Following a request that was granted for a lengthy interval for reflection by the FRELIMO Assembly Chairperson party representatives returned to the Assembly and the MDM tabled proposal was adopted unanimously. The strong messaging regarding the importance of unanimity within the Assembly on Electoral Reform related discussions is a positive indicator of tolerance and democratic principles that will have positive implications for the broader electoral process.

However the reform legislation itself will result in an increasingly politicised electoral climate within the polling stations. Each polling station will now have two additional staff, seven in total, three of whom will have been appointed by the contesting political parties. Some analysts have pointed out that the reform will also stretch the capacity of the smaller parties, especially the MDM, who will now have to find eligible candidates to staff the polling stations, reducing their ability to have an impact in other aspects of the electoral process.
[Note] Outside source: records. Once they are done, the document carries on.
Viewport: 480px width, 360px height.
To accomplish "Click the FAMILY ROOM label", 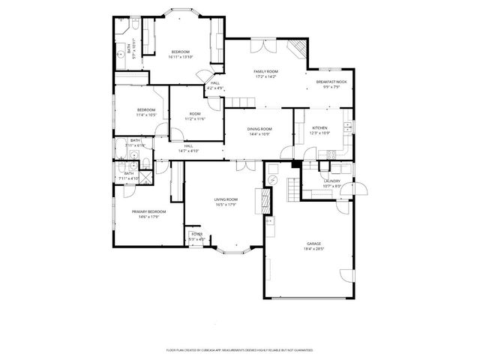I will [266, 71].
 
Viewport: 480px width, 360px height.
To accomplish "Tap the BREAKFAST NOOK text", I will [330, 82].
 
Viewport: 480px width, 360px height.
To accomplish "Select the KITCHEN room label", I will [320, 129].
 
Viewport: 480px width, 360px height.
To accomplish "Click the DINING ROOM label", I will [260, 129].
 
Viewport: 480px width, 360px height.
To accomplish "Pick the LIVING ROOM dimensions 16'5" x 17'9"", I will [225, 206].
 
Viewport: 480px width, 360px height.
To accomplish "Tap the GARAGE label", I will [313, 244].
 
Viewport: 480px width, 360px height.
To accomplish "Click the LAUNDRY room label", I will [332, 181].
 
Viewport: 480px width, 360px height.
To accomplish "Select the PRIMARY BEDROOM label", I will [148, 212].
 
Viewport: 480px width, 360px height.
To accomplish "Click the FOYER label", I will [196, 235].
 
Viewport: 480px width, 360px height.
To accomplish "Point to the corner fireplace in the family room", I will [298, 50].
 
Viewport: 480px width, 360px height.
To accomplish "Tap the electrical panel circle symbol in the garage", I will [273, 182].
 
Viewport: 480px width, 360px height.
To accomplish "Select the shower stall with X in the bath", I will [146, 177].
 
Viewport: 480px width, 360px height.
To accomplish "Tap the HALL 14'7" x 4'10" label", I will [188, 148].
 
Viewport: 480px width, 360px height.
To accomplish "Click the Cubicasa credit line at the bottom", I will [239, 350].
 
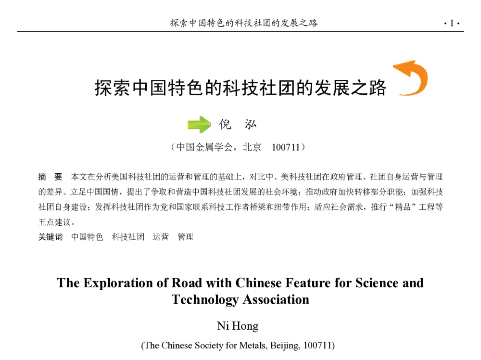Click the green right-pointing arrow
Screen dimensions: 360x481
[x=199, y=125]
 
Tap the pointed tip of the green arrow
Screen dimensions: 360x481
[x=211, y=125]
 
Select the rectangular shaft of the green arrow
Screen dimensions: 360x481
[x=194, y=125]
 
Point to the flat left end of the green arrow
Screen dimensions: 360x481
[x=188, y=125]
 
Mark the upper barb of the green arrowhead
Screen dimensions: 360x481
[x=202, y=118]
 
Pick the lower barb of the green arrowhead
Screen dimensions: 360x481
[x=202, y=132]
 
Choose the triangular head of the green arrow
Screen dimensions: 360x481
[x=205, y=125]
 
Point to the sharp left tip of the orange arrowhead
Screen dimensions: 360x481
[x=394, y=67]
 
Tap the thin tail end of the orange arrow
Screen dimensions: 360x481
[x=400, y=93]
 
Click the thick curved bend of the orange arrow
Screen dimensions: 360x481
[x=423, y=79]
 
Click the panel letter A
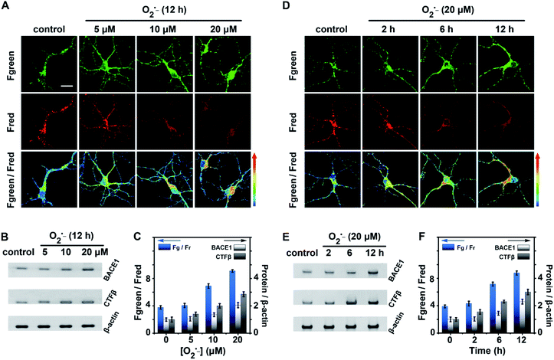point(7,7)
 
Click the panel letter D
point(286,7)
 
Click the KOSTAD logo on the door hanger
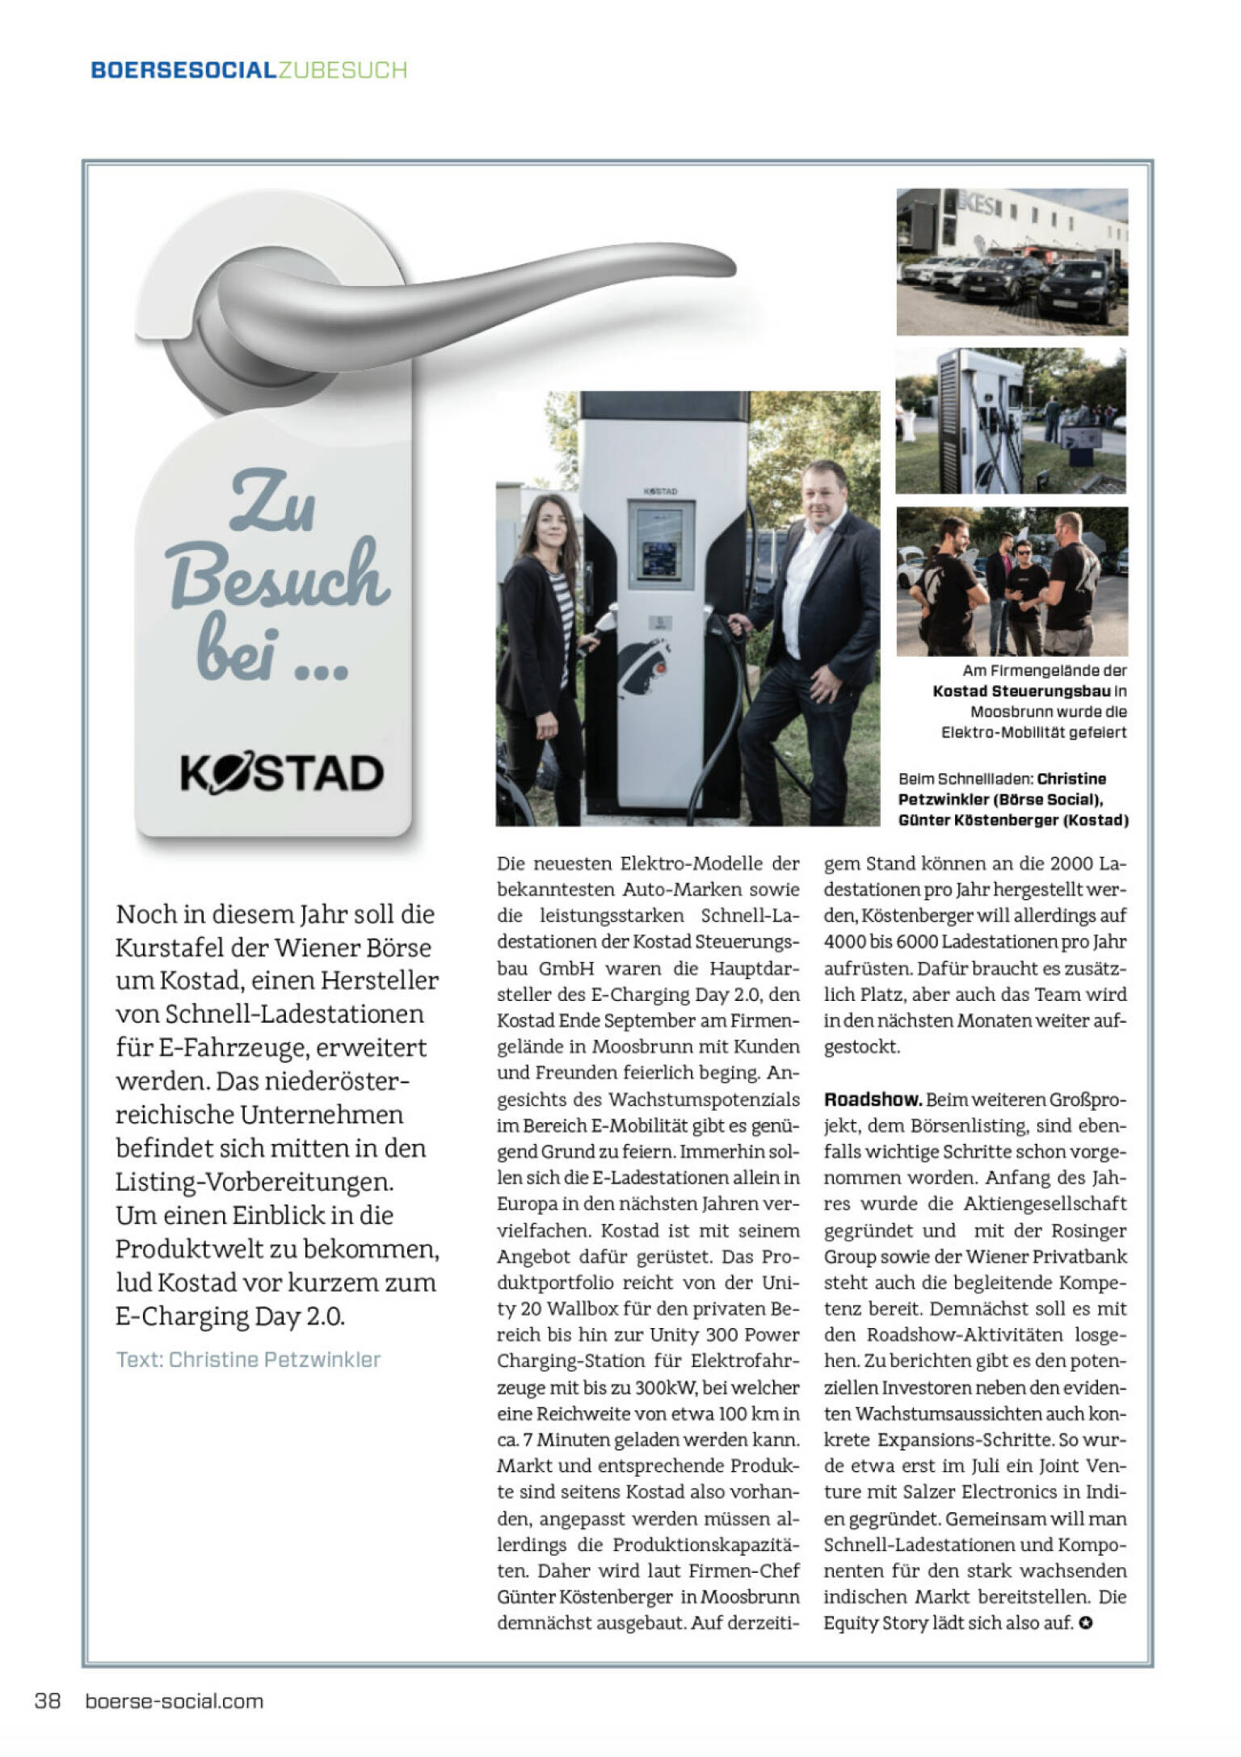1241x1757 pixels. (x=281, y=773)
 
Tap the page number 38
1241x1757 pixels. (x=48, y=1700)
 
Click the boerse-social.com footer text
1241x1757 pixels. (x=175, y=1700)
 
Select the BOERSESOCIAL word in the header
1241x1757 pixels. (x=183, y=70)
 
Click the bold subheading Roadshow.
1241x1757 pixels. (x=873, y=1099)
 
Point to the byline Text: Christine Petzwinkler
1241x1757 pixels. (x=248, y=1359)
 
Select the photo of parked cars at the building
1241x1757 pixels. (x=1012, y=262)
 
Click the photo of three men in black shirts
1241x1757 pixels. (x=1012, y=581)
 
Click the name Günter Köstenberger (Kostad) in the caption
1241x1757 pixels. (x=1013, y=820)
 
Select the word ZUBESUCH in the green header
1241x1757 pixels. (x=342, y=70)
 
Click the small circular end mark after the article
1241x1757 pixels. (x=1086, y=1622)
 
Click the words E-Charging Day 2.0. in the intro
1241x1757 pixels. (x=230, y=1316)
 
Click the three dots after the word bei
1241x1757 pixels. (x=322, y=670)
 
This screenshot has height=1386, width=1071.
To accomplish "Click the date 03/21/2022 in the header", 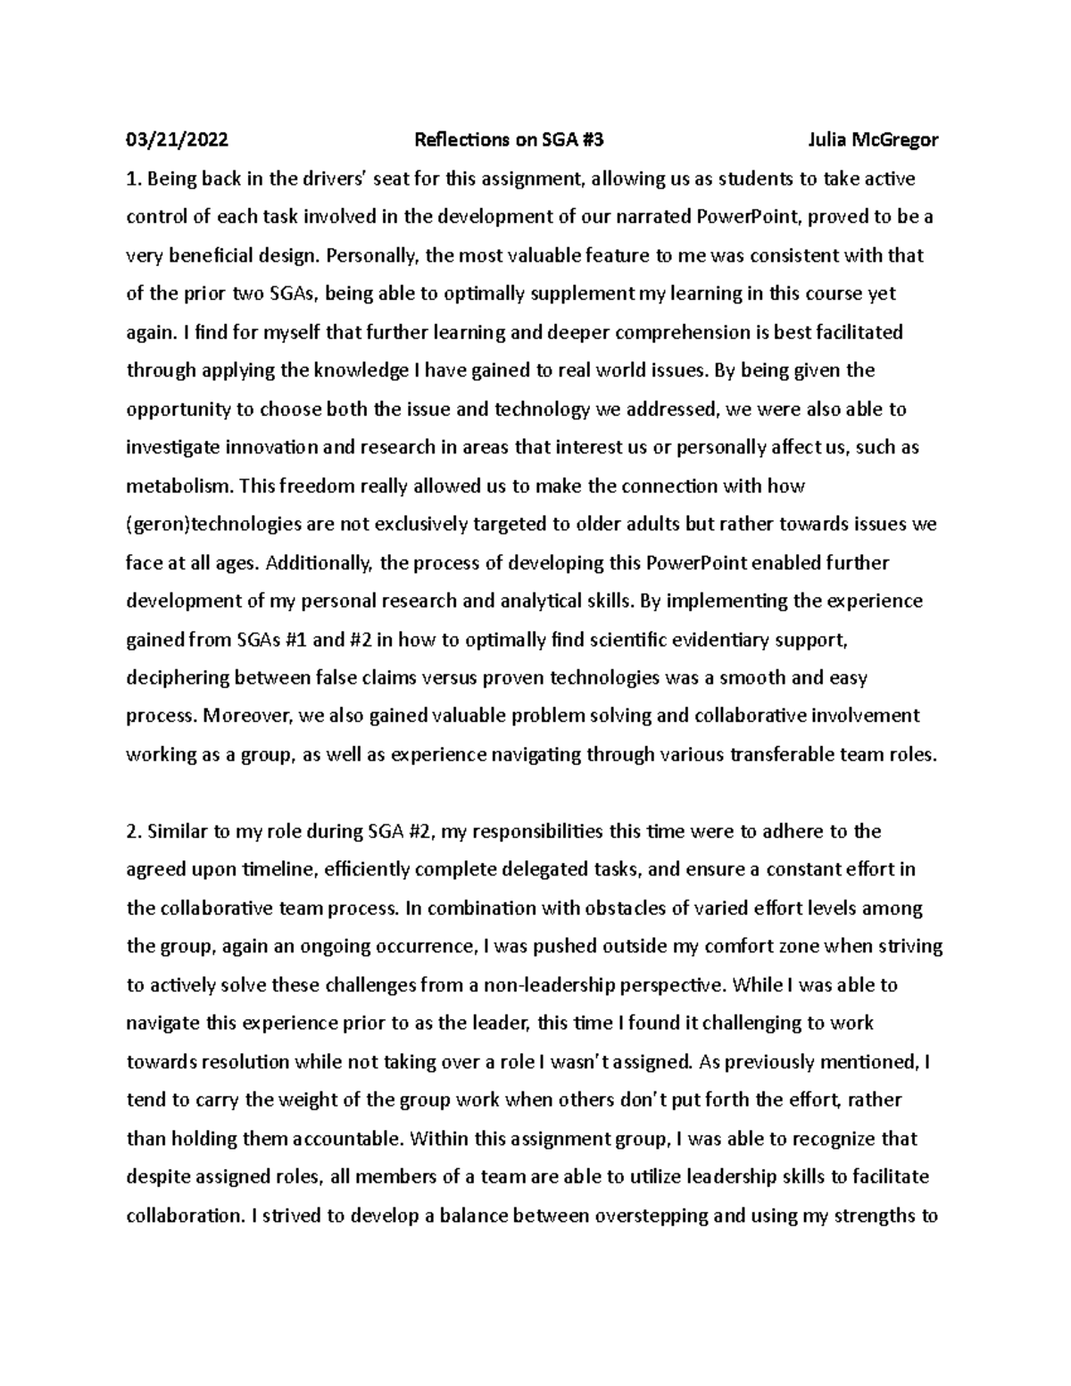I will tap(177, 140).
Amendments tabled by RENAMO and adopted on the 22nd of February, had a similar politicising effect on the electoral process. The RENAMO reforms place political appointees into the Electoral Administration Technical Secretariat at central, provincial and district level. This will place an additional strain on the MDM while also contributing significantly to the increasingly politicised electoral management bodies.

While the adopted reforms have resulted in a useful consensus agreement between all of the parties, and helped to ensure that all political parties will participate in the election process, the reforms have also opened up a number of areas where there will be escalated tensions and the potential for volatile outbreaks should any disputes arise. The reliance on a balance of political representatives to ensure confidence in the process leaves the election process vulnerable to a scenario in which a dispute in one polling station, or at any of the various levels at which the technical Secretariat functions, spreading rapidly to other areas and threatening the overall integrity of the election.

The decision to handle election disputes through the district courts, a move away from the current situation in which disputes are handled by the National Electoral Commission, is also significant. In a context in which many perceive the justice system as being biased towards the ruling party the absence of an independent dispute resolution mechanism is of concern.

In a more positive development the incorporation into the bill of a commitment to sharing an electronic copy of the voters roll at least 45 days before the election will instill some confidence in the process. A mechanism governing the process of recounts in the event of a dispute is also a welcome addition.

National Dialogue Process

The electoral reform process has also enabled movement to take place within the formal dialogue between RENAMO and FRELIMO. Recalling that this dialogue began in April 2013, and that it has been stuck on the first agenda item, electoral legislation, the reform process in electoral legislation has enabled discussions to move to agenda item 2, Defence and Security Matters. Informal reports suggest that agreement has almost been reached on the importance of declaring a ceasefire from both sides.

While it remains to be seen if this positive outlook results in a firm agreement and a cessation of hostilities, particularly regarding the ongoing military activity in Sofala, the more positive messaging is helpful. Agreement on a ceasefire, and on mechanisms to ensure it is upheld, including the potentially divisive issue of international monitoring, will open the way to move to items 3 and 4. These items are concerned with the separation of state and party and economic issues raised by RENAMO that have not been clearly specified, but are probably connected to the economic control of resources in areas where RENAMO has been historically popular.